Despite the salacious details it reportedly gathered over the course of its time looking into Gaetz, the Department of Justice ultimately closed its investigation without filing any charges against him.

Vice President-elect JD Vance attends meetings on Capitol Hill with Matt Gaetz, as the pair try to convince skeptical senators to support the former Florida congressman’s embattled bid for attorney general.
Vice President-elect JD Vance attends meetings on Capitol Hill with Matt Gaetz, as the pair try to convince skeptical senators to support the former Florida congressman’s embattled bid for attorney general. Kevin Dietsch/Kevin Dietsch/Getty Images

Gaetz has denied all of the allegations, with a spokesperson telling Politico this week: “Merrick Garland’s DoJ cleared Matt Gaetz and didn’t charge him. Are you alleging Garland is part of a cover up?”

President-elect Donald Trump’s communications director Steven Cheung told Times that the chart from the investigation into Gaetz was never supposed to see the light of day.
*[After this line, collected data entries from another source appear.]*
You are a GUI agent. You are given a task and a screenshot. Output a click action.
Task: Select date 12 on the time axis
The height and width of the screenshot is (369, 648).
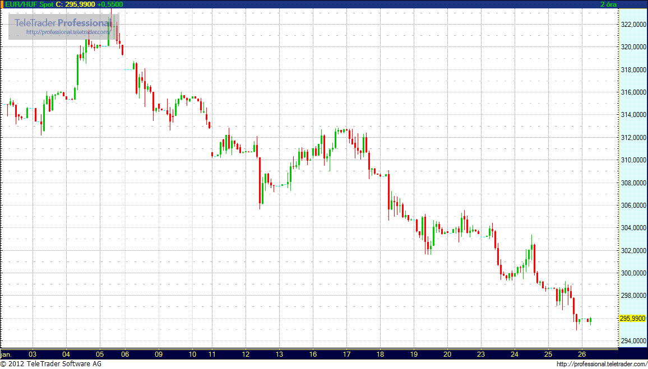click(x=246, y=354)
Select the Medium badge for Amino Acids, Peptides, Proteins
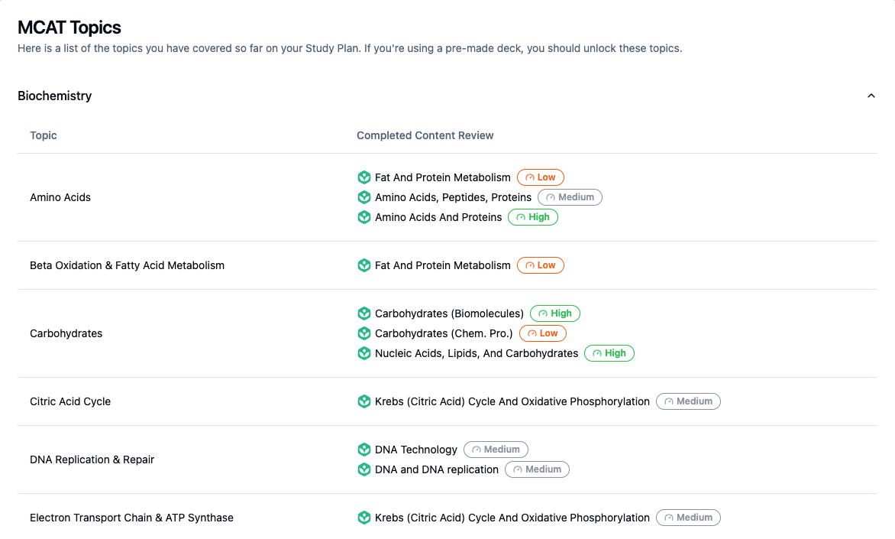 [570, 197]
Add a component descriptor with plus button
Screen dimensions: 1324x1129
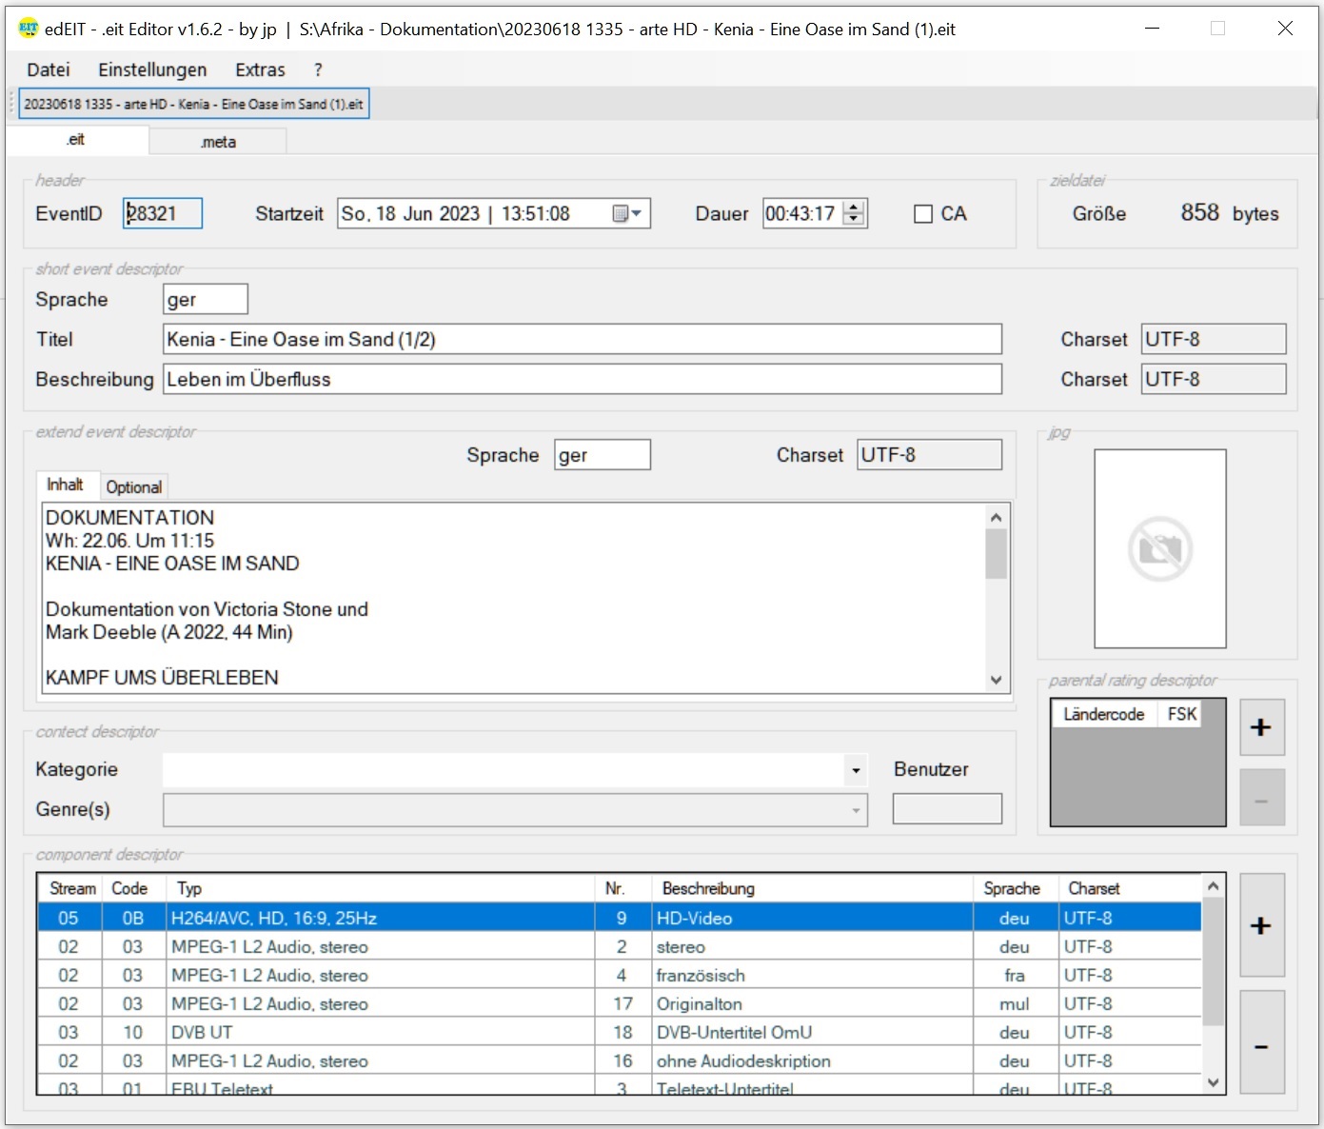pos(1261,925)
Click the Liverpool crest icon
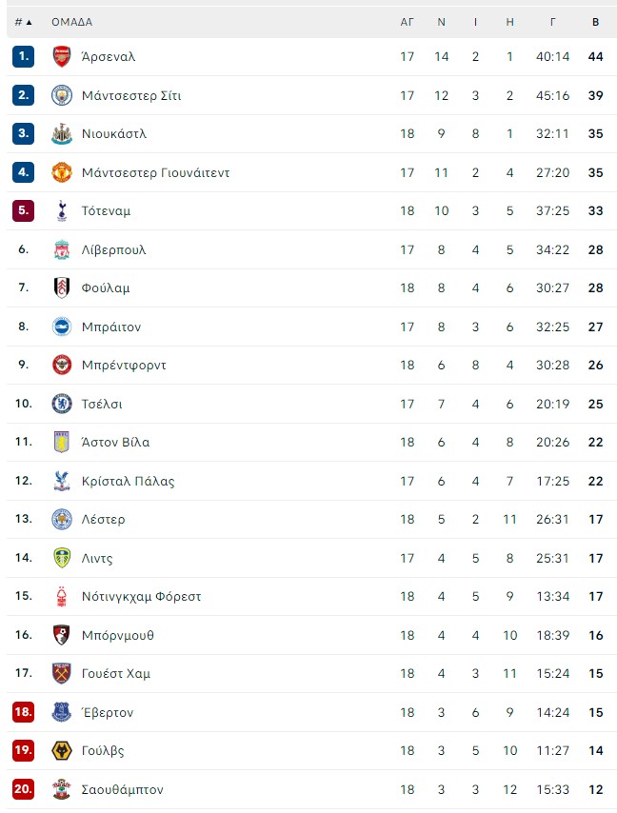Screen dimensions: 617x813 click(62, 249)
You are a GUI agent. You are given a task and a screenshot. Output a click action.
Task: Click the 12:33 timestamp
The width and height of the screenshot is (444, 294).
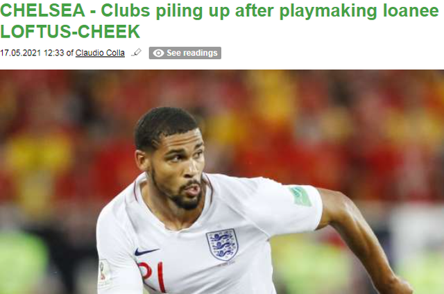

He asserted that the document was “classified” despite no markings indicating that it had been categorized as such, and added that the leak was an example of “the sort of politicized D.O.J. weaponization that Matt Gaetz will end.”
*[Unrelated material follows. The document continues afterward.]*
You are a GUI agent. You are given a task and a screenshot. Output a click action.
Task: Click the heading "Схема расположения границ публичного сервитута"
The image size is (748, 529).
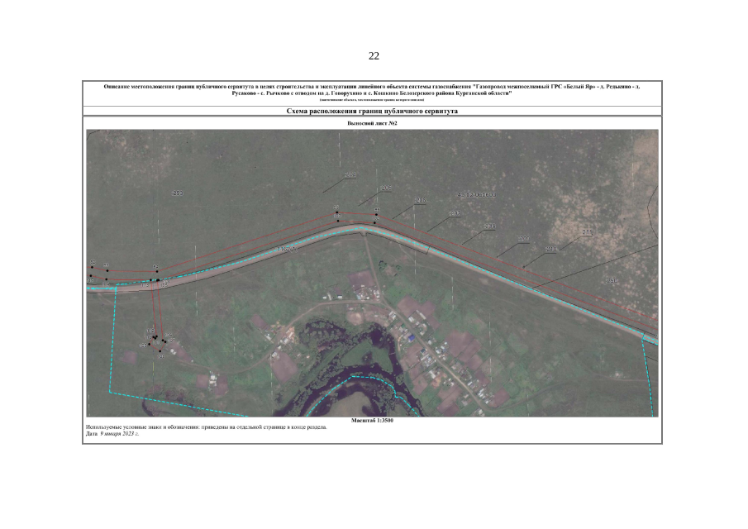(x=372, y=110)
“The Justice Department investigated Gaetz for years, failed to find a crime and are now leaking material with false information to smear the next attorney general,” he said.

The document, titled “VENMO TRANSACTIONS BETWEEN ALL INDIVIDUALS AS OF 09/14/20,” is just the latest headline-grabbing detail to surface in recent days from the probe.
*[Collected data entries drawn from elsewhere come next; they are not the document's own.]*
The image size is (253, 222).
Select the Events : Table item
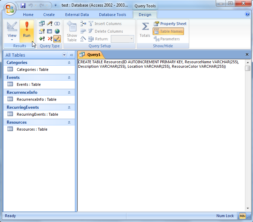coord(29,84)
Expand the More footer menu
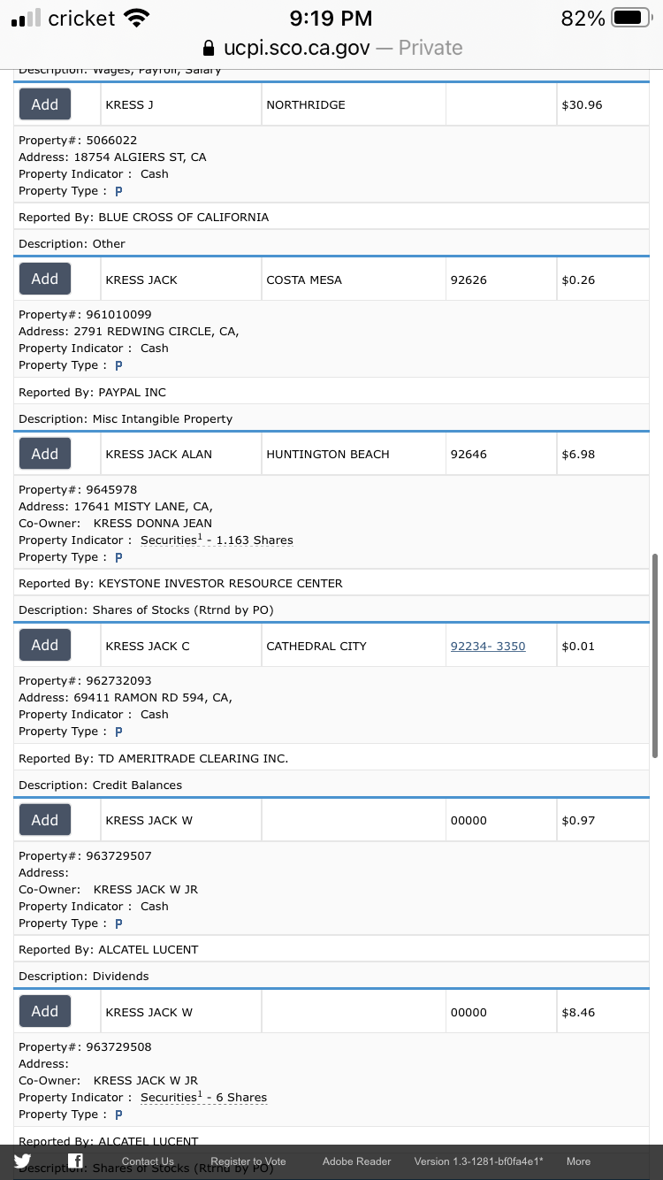Screen dimensions: 663x1180 click(x=578, y=1161)
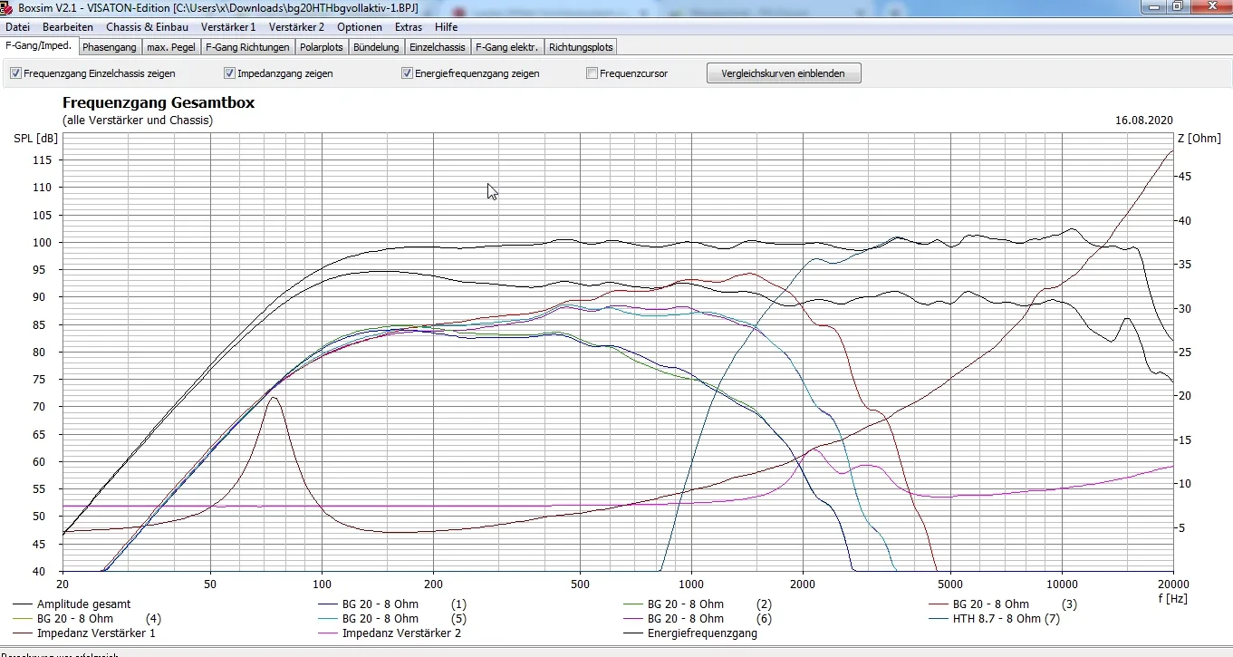The height and width of the screenshot is (657, 1233).
Task: Switch to the max. Pegel tab
Action: coord(170,47)
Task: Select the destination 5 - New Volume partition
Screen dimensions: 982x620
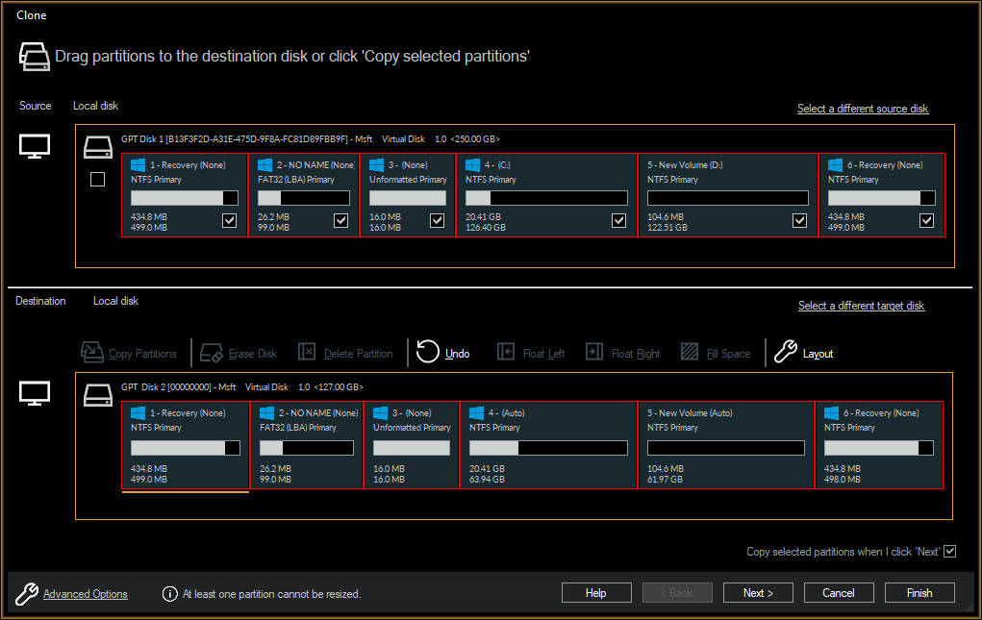Action: point(726,445)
On the image, arrows are used to connect a flow of alleged payments to thumbnail photos of Gaetz and dozens of other women and men—with Gaetz’s former friend and convicted fraudster Joel Greenberg seemingly serving as an intermediary to several unnamed women.

The former local tax collector reportedly cooperated with a three-year federal sex trafficking investigation and the House Ethics Committee investigation into Gaetz, which effectively ended last week when Gaetz resigned from his role as a representative.

The revelations have also spurred growing calls for Trump to jettison his controversial attorney general pick—including some from his own party members.

There have also been growing calls for the House Ethics Committee to release their report on Gaetz.

In a Wednesday vote on whether to make the findings of the report public, Republicans on the committee voted to keep the details sealed and away from the Senators who will likely vote on whether to confirm Gaetz’s attorney general appointment, reported CNN.

The former Florida representative returned to Capitol Hill Wednesday to meet with skeptical senators in an attempt to bolster his embattled Cabinet bid. He had some help in the form of Vice President-elect JD Vance, who tagged along for some of the sit-downs.

“Senators have been giving me a lot of good advice,” Gaetz told reporters. “I’m looking forward to a hearing. Folks have been very supportive, they’ve been saying we’re going to get a fair process, so it’s a great day of momentum for the Trump-Vance Administration.”